WHAT YOU NEED TO DO — Could you change every "You are a GUI agent." in the records below to "You are an interface assistant.", keep everything else unchanged, and give the records back without the pictures?

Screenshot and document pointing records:

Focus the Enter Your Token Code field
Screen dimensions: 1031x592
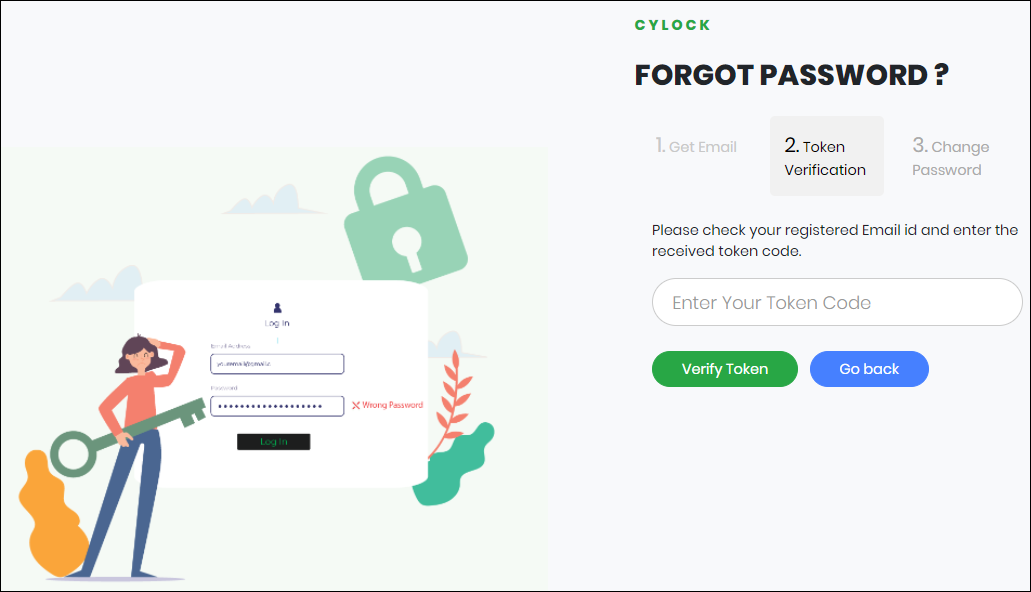click(837, 302)

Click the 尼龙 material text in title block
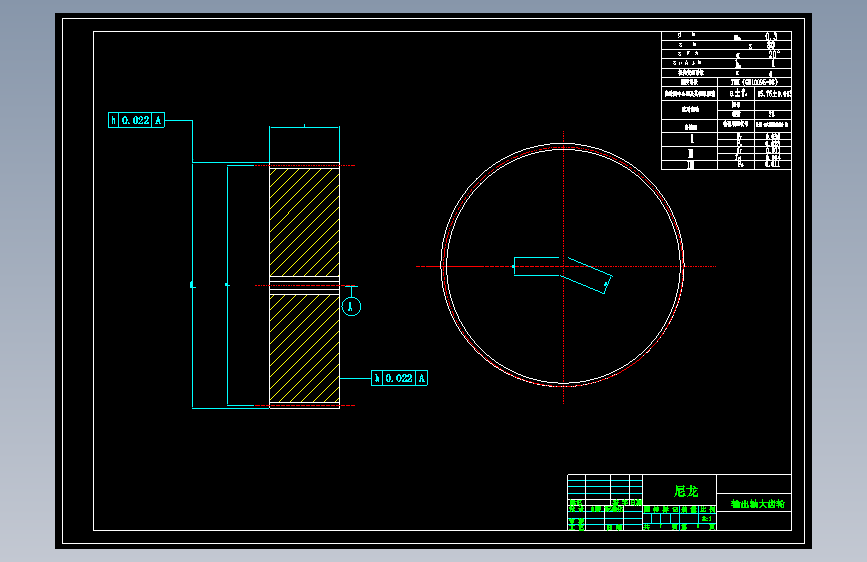686,491
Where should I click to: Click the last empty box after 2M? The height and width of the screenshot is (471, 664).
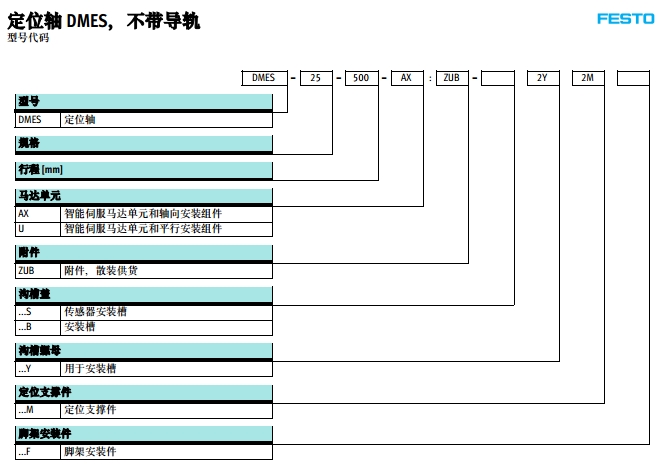(x=633, y=77)
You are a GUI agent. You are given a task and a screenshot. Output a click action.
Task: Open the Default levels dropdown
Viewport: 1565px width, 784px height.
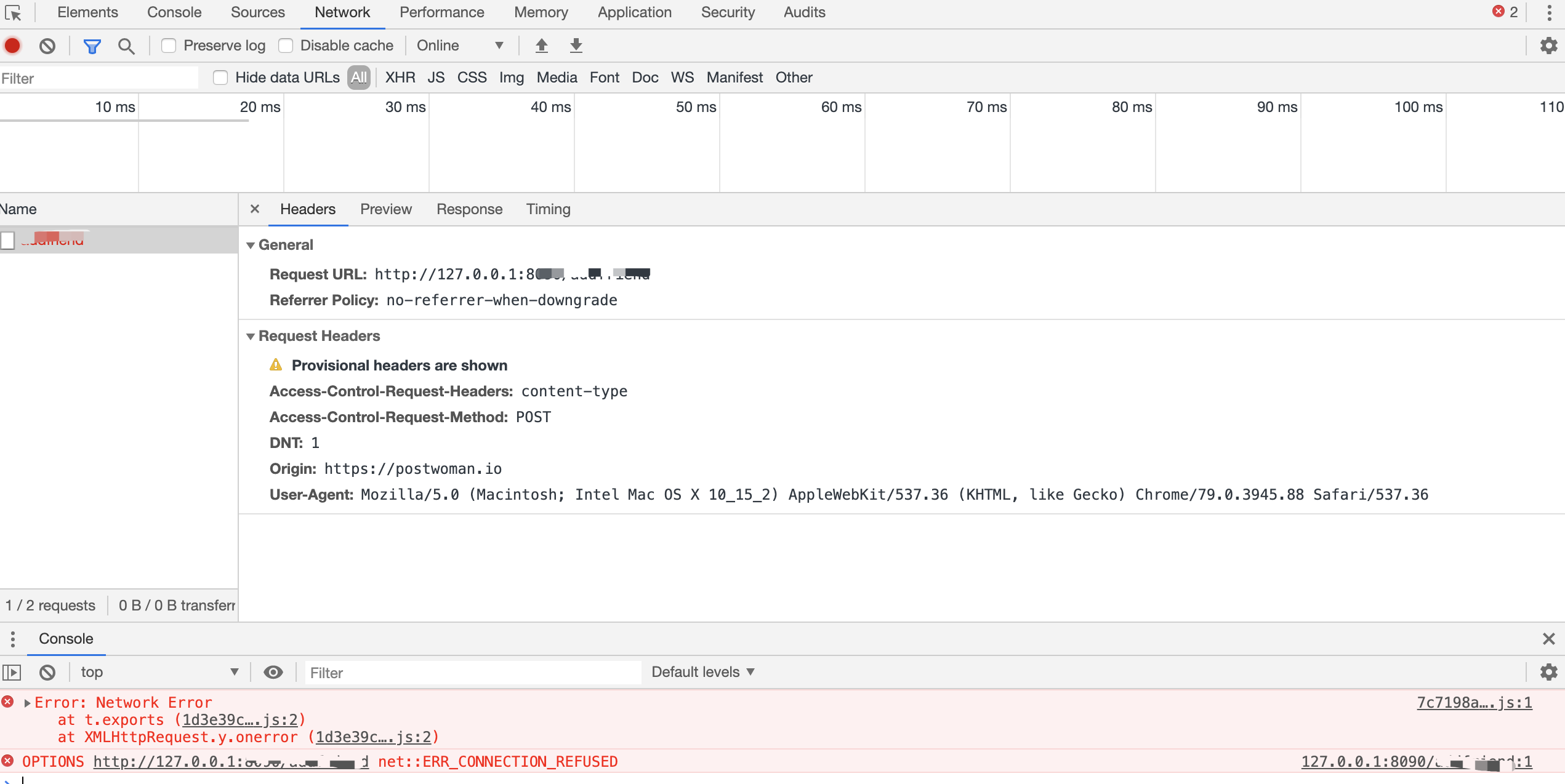702,672
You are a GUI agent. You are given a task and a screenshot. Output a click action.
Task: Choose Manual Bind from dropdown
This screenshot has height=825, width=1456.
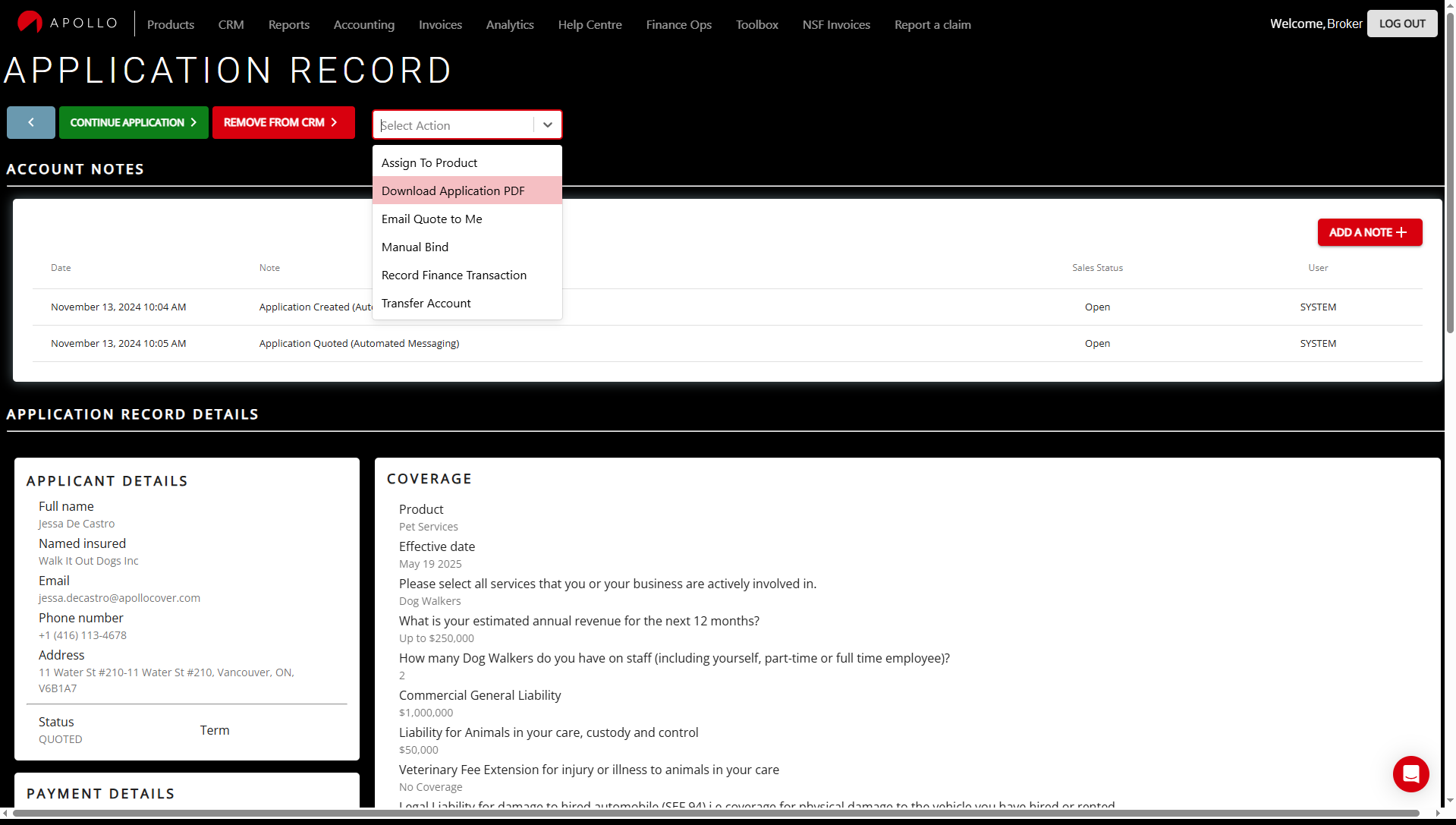(415, 247)
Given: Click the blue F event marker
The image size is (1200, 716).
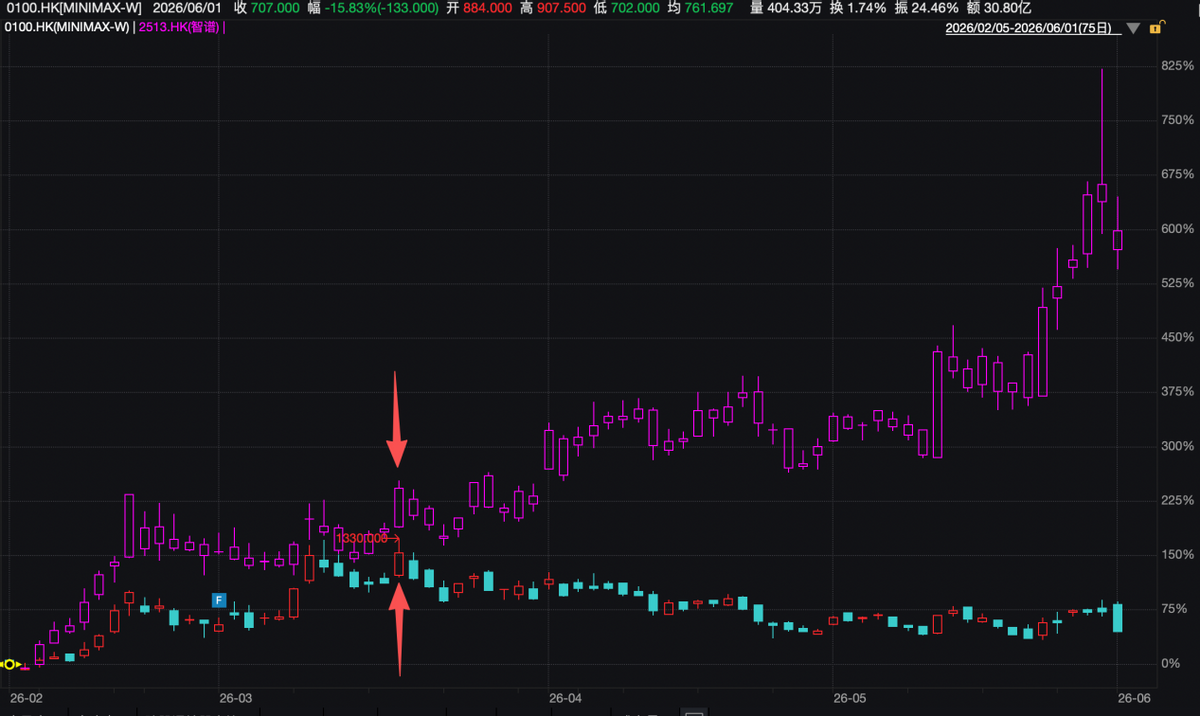Looking at the screenshot, I should click(219, 600).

TASK SOLUTION —
Focus the Enter Your Token Code field
Screen dimensions: 1031x592
click(837, 302)

Click the 尼龙 material text in title block
686,491
Where should I click to: Click the last empty box after 2M? The height and width of the screenshot is (471, 664).
(x=633, y=77)
You are an interface assistant. You are given a task and a screenshot. Output a click action.
Task: Open the Default levels dropdown
Viewport: 1565px width, 784px height.
702,672
You are an interface assistant. You are given a task and a screenshot. Output a click action.
Task: Choose Manual Bind from dropdown
This screenshot has height=825, width=1456.
(415, 247)
Given: Click the blue F event marker
The image size is (1200, 716).
Looking at the screenshot, I should click(219, 600).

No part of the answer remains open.